Problem description:
Everything from the line with "You are a GUI" through the last line of the data below should be copied exactly, apart from the pictures.

Provided material:
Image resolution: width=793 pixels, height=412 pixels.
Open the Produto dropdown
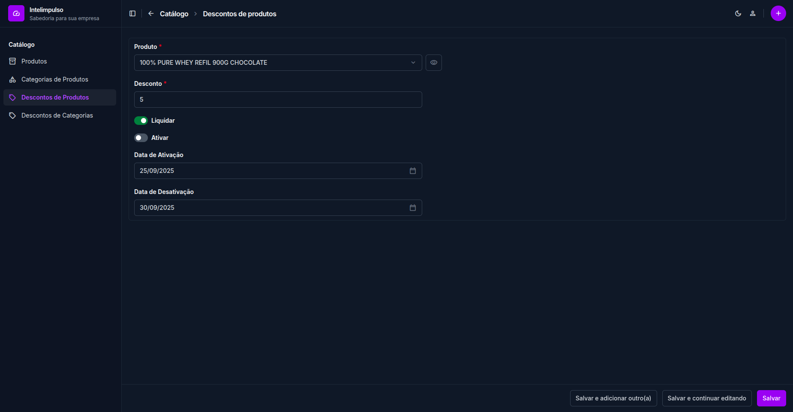[x=278, y=63]
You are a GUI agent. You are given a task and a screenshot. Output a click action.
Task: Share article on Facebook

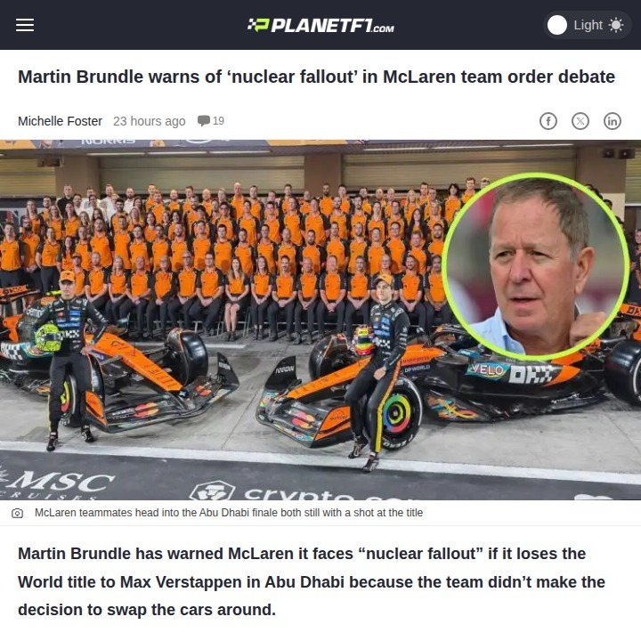tap(548, 121)
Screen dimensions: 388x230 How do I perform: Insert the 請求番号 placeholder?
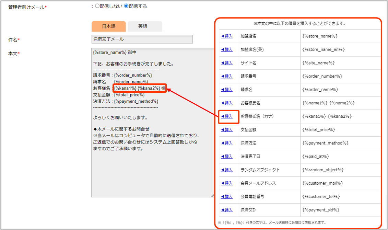point(227,76)
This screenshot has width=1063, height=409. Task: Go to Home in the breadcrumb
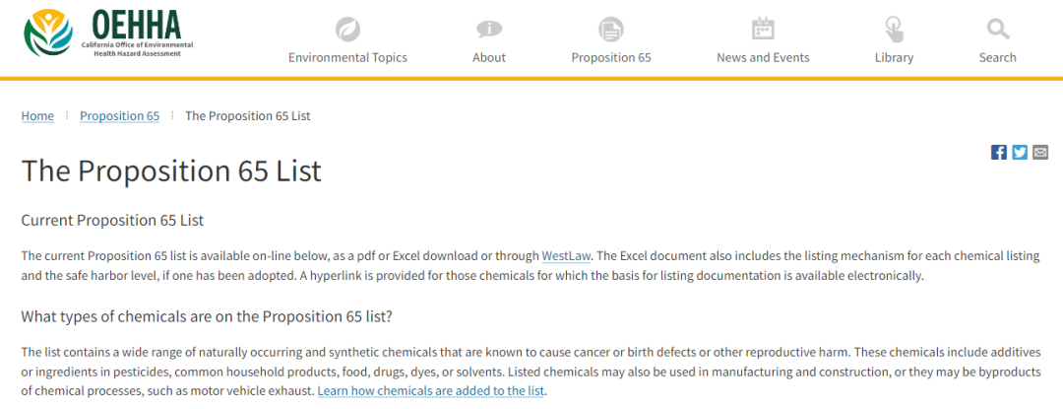pos(37,116)
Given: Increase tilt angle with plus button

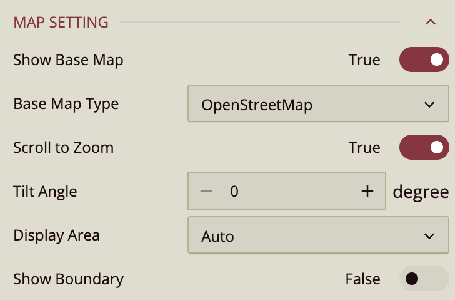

Solution:
You are a GUI agent. You are given a task and a screenshot. Output a click action.
Task: Share article on Facebook

tap(548, 121)
Screen dimensions: 388x230 How do I perform: Insert the 請求番号 placeholder?
point(227,76)
This screenshot has width=1063, height=409. Task: Go to Home in the breadcrumb
pos(37,116)
Given: Increase tilt angle with plus button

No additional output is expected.